Русские спускались в Ладожское озеро из Новгорода на маломерных судах, по сути больших лодках, из него по Неве в Финский залив. В устье реки лодки собирались в гурт и двигались вдоль берега на север. Во время морского перехода русских купцов иногда грабили. Те же шведские купцы и грабили.
Александр Ракшай, назначенный царём Иваном Васильевичем градоначальником им построенного города Усть-Луга, объявил о том, что в порту будет действовать особая таможенная зона, с фиксированными сборами: по десять копеек с рубля за продажу соли и по пять копеек с рубля со всех остальных товаров. Транзит во внутренние города России иностранным купцам был запрещён. К тому же, при поставках товаров на экспорт в Усть-Лугу товар от проезжих пошлин освобождался.
Санька в Коломенском поставил таможенный склад, в котором аккумулировался и опечатывался товар. Это были льняные и шёлковые ткани, вытканные по новой технологии, пенька. Здесь на берегах Луги Санька решил организовать канатные мастерские. Он вполне себе представлял как это сделать, так как сам порой плёл и канаты из верёвок, и сети, и силки из конского волоса, в которые живность почему-то ловилась лучше.
Для Александра стало неожиданностью, что в царских закромах хранился шёлк-сырец. Когда они с Адашевым планировали развитие иностранной торговли через устье Луги, Санька спросил, чем, де, торговать? И тогда узнал, что Москва является транзитёром персидских товаров.
Из Персии в Россию везли, главным образом, шелк-сырец, сафьян, камку и бархат, ковры, бирюзу и другие драгоценные и полудрагоценные камни, а так же индиго и нефть. Персы с охотой торговали через Россию, так как практически весь персидский шелк производился в Гиляне, на побережье Каспия. Это предопределяло его дешевизну.
С учетом транспортных расходов доставленные в Астрахань два тюка шелка стоили не более 4 талеров. Если те же два тюка везти на верблюдах в Ормуз для продажи английской Ост-Индской компании, то это занимало от 80 до 90 дней, причем ежедневно обходилось в сумму от 0,5 до 8 реалов. Кроме того, персы с неохотой торговали шелком через Турцию, поскольку это приводило к обогащению их стратегического соперника. Поскольку персы не могли напрямую сбывать свои товары в Европе, а английская Ост-Индская компания предлагала грабительские цены за персидские товары, шахи рассматривали каспийскую торговлю как один из важнейших альтернативных путей в Европу.
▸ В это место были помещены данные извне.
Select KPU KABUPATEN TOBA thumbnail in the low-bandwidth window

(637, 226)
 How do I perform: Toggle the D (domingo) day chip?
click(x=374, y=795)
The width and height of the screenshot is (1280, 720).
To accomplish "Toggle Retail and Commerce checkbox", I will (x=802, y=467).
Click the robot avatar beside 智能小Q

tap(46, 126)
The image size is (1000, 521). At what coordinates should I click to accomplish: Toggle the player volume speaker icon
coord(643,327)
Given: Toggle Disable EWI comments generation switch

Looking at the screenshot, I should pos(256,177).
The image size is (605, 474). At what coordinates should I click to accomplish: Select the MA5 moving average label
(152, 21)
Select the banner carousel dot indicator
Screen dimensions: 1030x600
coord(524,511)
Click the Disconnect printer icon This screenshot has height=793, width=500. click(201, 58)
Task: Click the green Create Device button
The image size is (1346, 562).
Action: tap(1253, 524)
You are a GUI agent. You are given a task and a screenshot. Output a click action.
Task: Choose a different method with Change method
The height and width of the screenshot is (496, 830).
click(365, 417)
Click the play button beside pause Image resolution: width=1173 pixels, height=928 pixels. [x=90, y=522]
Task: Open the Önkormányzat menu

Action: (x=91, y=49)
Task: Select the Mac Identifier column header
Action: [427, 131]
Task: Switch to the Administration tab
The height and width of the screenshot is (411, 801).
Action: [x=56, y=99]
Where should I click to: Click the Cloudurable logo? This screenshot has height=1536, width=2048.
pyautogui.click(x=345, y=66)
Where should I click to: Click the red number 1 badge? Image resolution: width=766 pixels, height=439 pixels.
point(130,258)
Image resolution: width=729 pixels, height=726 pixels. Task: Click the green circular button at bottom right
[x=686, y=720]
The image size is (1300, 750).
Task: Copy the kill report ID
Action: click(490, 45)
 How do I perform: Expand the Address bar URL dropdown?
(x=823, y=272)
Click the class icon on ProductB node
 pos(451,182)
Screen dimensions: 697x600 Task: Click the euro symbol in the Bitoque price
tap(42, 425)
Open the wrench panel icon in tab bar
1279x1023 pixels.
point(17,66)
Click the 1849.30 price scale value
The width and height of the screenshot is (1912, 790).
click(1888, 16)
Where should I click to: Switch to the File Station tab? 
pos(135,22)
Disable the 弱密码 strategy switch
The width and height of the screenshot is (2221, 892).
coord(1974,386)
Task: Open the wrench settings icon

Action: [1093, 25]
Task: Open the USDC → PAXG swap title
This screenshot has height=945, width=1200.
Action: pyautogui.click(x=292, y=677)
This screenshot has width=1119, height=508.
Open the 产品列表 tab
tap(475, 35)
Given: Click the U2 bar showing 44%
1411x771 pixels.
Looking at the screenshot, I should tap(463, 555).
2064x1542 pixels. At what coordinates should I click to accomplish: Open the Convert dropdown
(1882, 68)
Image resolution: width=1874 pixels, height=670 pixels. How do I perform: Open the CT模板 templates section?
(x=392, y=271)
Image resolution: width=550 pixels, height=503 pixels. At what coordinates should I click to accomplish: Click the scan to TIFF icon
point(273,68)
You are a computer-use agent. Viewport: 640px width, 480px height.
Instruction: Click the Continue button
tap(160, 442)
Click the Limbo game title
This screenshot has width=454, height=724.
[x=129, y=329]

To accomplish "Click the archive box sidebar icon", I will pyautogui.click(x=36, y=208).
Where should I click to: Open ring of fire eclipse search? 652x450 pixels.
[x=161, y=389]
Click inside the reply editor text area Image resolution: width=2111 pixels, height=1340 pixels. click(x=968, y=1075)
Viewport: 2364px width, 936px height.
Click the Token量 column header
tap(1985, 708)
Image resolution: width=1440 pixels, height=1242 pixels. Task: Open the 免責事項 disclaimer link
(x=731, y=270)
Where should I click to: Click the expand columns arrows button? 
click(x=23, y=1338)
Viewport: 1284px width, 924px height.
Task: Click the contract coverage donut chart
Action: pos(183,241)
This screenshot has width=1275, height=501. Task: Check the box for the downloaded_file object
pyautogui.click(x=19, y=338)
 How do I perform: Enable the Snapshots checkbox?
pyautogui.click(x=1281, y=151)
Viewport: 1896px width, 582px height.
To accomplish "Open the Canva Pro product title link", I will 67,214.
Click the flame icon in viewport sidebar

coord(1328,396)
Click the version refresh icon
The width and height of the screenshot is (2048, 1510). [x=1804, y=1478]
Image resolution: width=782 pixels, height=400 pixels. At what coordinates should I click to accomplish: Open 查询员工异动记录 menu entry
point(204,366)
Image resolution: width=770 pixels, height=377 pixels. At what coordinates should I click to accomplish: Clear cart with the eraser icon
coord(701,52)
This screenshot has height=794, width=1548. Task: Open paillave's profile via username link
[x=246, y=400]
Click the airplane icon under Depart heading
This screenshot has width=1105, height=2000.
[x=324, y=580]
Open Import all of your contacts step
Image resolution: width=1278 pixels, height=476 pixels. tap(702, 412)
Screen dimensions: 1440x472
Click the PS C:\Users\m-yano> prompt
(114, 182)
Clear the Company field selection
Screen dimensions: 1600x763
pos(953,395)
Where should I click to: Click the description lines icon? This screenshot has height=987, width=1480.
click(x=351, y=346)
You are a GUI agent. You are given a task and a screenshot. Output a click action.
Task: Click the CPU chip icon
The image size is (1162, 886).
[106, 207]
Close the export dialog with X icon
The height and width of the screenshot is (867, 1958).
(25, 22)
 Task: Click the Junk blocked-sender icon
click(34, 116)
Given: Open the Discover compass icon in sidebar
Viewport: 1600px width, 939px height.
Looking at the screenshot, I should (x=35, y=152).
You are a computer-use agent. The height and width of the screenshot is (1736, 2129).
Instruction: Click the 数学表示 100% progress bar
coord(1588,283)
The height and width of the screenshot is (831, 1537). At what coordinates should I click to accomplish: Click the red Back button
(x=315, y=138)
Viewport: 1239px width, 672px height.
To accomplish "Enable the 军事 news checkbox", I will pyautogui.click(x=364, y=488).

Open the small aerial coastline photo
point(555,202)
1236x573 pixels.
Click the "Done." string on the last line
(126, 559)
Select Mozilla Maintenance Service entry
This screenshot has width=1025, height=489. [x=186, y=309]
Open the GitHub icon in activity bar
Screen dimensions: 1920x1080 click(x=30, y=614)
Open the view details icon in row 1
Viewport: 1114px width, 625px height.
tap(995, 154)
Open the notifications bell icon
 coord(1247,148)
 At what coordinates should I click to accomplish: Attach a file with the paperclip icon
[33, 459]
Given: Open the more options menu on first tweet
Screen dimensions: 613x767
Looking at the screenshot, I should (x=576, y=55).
Из шёлка-сырца Санькины ткачи очень просто выткали ткань. Сначала просто взяли шёлк-сырец без обработки. Получилась грубоватая, но очень крепкая ткань. Из неё Александр пошил себе зимние тёплые куртки с мехом вовнутрь и штаны. Но для экспорта такая ткань не годилась. Тогда, по совету мастериц, шёлк-сырец промыли в горячей воде с добавлением жидкого поташного мыла, и он стал намного белее и мягче. Получилась отличная мягкая шёлковая ткань, вполне пригодная, по разумению Александра, для экспорта.
Новгородский воевода прислал десяток конных ратников с небольшим табуном лошадок уже через месяц после своего отъезда. Санька оставил строительство и решил проехать по новой Новгородской дороге, что пробили Куракинские люди от Усть-Луги по тому путику, что проложили Санькины кикиморки.
Он решил устроить себе небольшой отпуск и, взяв в дорогу припасов, проехал светлый день и на закате солнца разбил привал возле небольшой речушки. В заботах и хлопотах Санька совсем перестал заглядывать в себя. Он сильно уставал, вырубался сразу после ужина, просыпался рано и спешил на стройку. В таком же графике работали и его лесорубы, которым было обещано многое.